The Buzz shut down isn’t entirely surprising, given Yahoo’s current restructuring issues and inability to fully grasp a cohesive social movement. But equally as disappointing to the early adopter crowd is a recent closure by Google,including Google Video and Google Tags. While the upload feature on Google Videos was disabled in May 2009, the playback function was still available. Now, the search ginat has deiced to completely take it off, along with all uploaded content. Here is an excerpt from an E-mail Google, signed by the “Google Video Team”,
“On April 29, 2011, videos that have been uploaded to Google Video will no longer be available for playback. We’ve added a Download button to the video status page, so you can download any video content you want to save. If you don’t want to download your content, you don’t need to do anything. (The Download feature will be disabled after May 13, 2011.)”
The recent trial service, Google Tags is also going to be discontinued from April 29, 2011 as reported in a blog post by Google product manager, Shalini Agarwal.
“We’ve made a decision to shift our efforts toward other present and future product offerings for local businesses, and will be discontinuing this trial (referring to Google tags). To that end, we’ve now halted new signups and will be working with existing participating businesses over the coming weeks to help them meet their marketing needs with other Google products where possible.”
Service shut downs is part of our web-based experience, especially as large companies seek the best way to monetize “sub-leased” space. Yahoo, still on a restructuring tear, put end to many of its services, including some popular ones like MyBlogLog. This blog community and data widget service will take place on May 24, 2011, according to an email announcement by the parent company.

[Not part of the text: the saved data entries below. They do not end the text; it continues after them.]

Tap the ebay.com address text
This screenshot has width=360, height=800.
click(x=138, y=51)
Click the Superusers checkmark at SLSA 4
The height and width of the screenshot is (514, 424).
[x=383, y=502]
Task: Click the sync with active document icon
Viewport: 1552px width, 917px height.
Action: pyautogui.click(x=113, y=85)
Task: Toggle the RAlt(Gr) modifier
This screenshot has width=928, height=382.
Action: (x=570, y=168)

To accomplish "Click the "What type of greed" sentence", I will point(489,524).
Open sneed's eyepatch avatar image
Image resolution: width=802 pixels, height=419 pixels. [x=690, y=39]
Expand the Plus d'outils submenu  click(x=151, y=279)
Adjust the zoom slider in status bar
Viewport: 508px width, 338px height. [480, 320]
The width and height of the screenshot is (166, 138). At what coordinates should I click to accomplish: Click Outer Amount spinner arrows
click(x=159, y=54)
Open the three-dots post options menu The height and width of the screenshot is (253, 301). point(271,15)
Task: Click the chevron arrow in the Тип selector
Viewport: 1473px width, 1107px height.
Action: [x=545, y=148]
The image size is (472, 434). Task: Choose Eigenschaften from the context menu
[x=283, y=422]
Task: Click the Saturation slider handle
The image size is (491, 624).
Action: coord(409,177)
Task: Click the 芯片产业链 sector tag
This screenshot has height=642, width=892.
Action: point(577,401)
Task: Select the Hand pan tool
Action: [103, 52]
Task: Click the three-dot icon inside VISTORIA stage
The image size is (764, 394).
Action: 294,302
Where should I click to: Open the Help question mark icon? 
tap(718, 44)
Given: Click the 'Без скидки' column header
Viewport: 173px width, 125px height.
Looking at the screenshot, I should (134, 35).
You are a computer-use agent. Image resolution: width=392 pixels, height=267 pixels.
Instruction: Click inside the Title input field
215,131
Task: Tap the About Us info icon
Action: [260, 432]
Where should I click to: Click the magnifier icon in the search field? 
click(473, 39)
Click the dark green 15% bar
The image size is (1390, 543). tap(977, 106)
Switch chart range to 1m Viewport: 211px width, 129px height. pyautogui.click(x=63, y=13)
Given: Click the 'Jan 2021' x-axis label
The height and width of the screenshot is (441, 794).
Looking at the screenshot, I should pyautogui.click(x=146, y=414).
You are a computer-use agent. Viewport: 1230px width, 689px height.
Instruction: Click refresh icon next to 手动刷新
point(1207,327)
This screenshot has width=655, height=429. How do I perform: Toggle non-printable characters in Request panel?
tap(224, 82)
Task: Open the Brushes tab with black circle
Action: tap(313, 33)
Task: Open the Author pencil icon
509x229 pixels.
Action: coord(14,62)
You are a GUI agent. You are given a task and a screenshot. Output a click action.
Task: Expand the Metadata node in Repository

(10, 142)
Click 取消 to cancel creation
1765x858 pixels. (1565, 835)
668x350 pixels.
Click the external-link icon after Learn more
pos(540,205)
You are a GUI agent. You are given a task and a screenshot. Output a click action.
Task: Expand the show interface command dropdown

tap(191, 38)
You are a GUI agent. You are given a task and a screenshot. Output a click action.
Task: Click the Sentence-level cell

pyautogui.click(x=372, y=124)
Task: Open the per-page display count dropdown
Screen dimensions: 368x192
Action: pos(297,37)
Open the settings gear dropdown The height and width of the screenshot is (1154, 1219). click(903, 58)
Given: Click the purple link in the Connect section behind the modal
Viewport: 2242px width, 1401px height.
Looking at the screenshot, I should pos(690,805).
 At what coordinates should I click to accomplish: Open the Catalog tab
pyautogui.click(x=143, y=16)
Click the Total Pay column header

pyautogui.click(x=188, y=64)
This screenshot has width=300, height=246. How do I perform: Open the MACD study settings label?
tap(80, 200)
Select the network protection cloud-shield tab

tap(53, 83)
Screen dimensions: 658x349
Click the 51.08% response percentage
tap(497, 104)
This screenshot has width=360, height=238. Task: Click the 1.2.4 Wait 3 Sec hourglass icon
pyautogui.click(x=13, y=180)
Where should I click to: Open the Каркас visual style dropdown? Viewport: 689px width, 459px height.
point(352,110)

The list includes some other important products like Yahoo Picks, AltaVista, Yahoo Bookmarks, and Delicious as well as Yahoo’s traffic APIs. Fire Eagle and Yahoo People Search are among the products due to be merged, as Yahoo Alerts and Yahoo Calendar will be demoted to just features.
Another company shutting down services amidst a restructure is Cisco, which is pulling out Flip camera from its portfolio as a part of its revived strategy that the company purchased last 2009 for about $600 million. It will retrench some 550 employees as well costing the company $300 million for lay off charges. Cisco said the move aims at serving its business customers by redirecting customers to them instead of buying straight from Cisco.
“We are making key, targeted moves as we align operations in support of our network-centric platform strategy,” Cisco CEO John Chambers said in a prepared statement. “As we move forward, our consumer efforts will focus on how we help our enterprise and service provider customers optimize and expand their offerings for consumers, and help ensure the network’s ability to deliver on those offerings.”